## EXCERPT TO READ
+++

PortfolioExhibitions – Eve: First Life (1999)

What if you were the first female to walk the earth? No one to model behavior for you, and the male with you keeps sending you down the wrong path. This series of drawings, conceived in the format of “Stations of the Cross,” is a meditation on how Eve might have dealt with the complexities of life on earth, as we know it today. The clay effigy that accompanies the drawings was created with the same materials and methods Jan discovered during a trip to Gifu, Japan. Their giant black Buddha was built with a bamboo armature, modeled of clay, overlaid with pages from prayer books that were shellaced and then finished with black enamel. This exhibition was shown in Cincinnati, Kentucky and Munich, Germany.

  • This figure from a retablo at the Cincinnati Art Museum inspired my Eve series. Obviously inspired itself by the Boticelli Birth of Venus, albeit with some anatomical quirks, she seemed perfectly apt for accompanying Jan for a look at women’s roles through time.

  • Jan’s first drawing for the series was a stylized monochromatic study that would undergo digital errasures for manuel overdrawing with black pencil for the subsequent 14 images. This image sets the motion of the series, entitled “Last Day in Eden: Passing the Apple.”

  • In the course of the series, two egg tempera paintings of Eve were commissioned by private collectors.

  • “First Day Out of Eden: Eve Serves Adam His First Piece of Apple Pie”

  • “Forty-Sixth Day Out of Eden: First Agent Lands Eve a Recording”

  • “One Hundred and Thirty-First Day Out of Eden: Adam Invents Weapon Against Domestic Boredom”

+++

## COLLECTED MATERIAL
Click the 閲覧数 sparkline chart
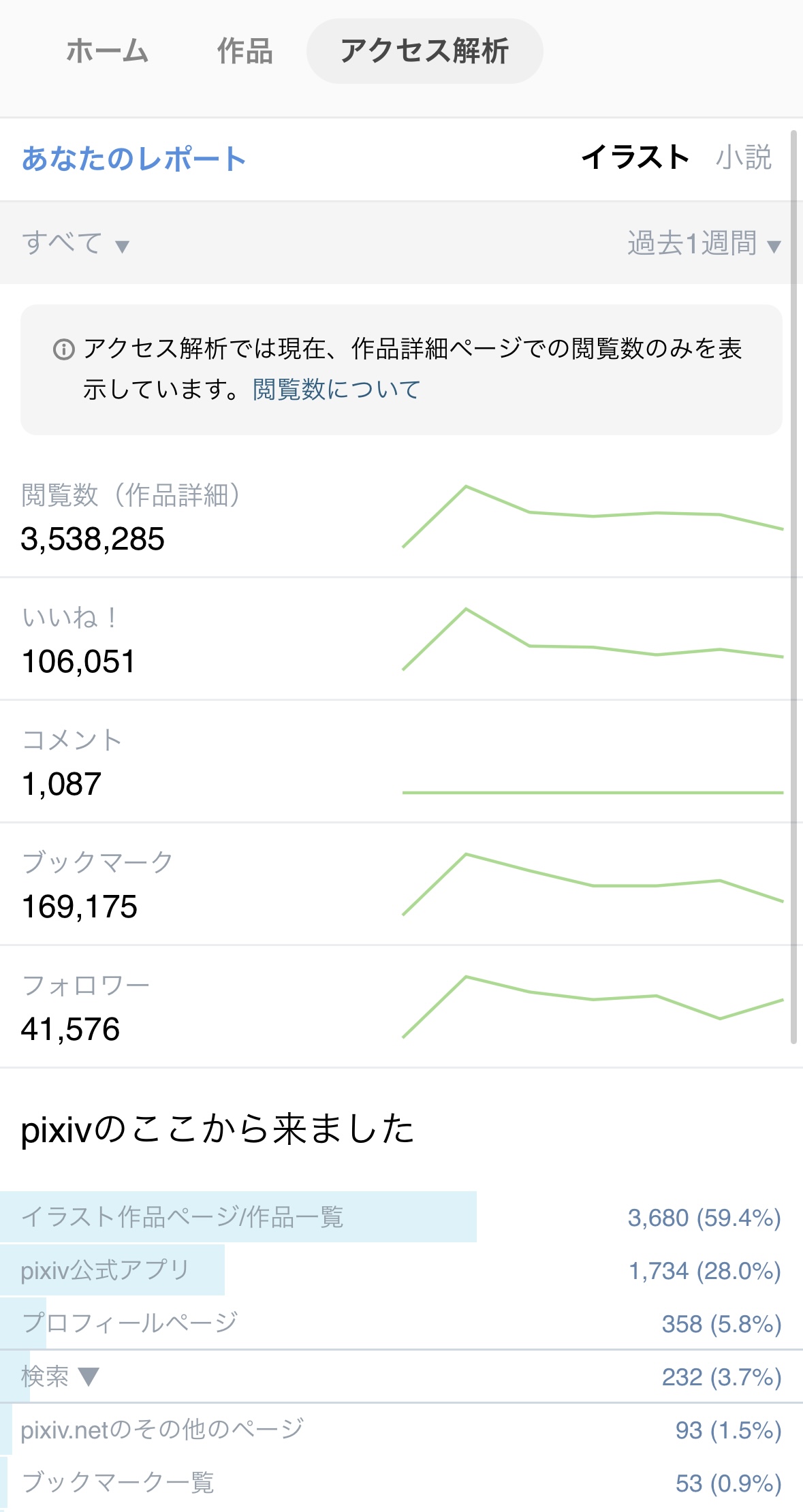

+++

## TASKS TO PERFORM
• 1. Summarize the Eve exhibition page in two sentences.
• 2. Rewrite the part of the Eve exhibition page starting with "PortfolioExhibitions – Eve: First" and going on through "and Munich, Germany.", putting "earthen" in place of "clay".
The data come from a source unrelated to the Eve exhibition page.

## SOLUTIONS TO THE TASKS
• 1. Eve: First Life (1999) is a series of drawings, conceived in the format of the "Stations of the Cross," that meditates on how Eve, the first female to walk the earth, might have dealt with the complexities of life on earth as we know it today. A clay effigy made with materials and methods Jan discovered in Gifu, Japan, accompanies the drawings, and two egg tempera paintings of Eve were commissioned by private collectors in the course of the series.

• 2.
PortfolioExhibitions – Eve: First Life (1999)

What if you were the first female to walk the earth? No one to model behavior for you, and the male with you keeps sending you down the wrong path. This series of drawings, conceived in the format of “Stations of the Cross,” is a meditation on how Eve might have dealt with the complexities of life on earth, as we know it today. The earthen effigy that accompanies the drawings was created with the same materials and methods Jan discovered during a trip to Gifu, Japan. Their giant black Buddha was built with a bamboo armature, modeled of earthen, overlaid with pages from prayer books that were shellaced and then finished with black enamel. This exhibition was shown in Cincinnati, Kentucky and Munich, Germany.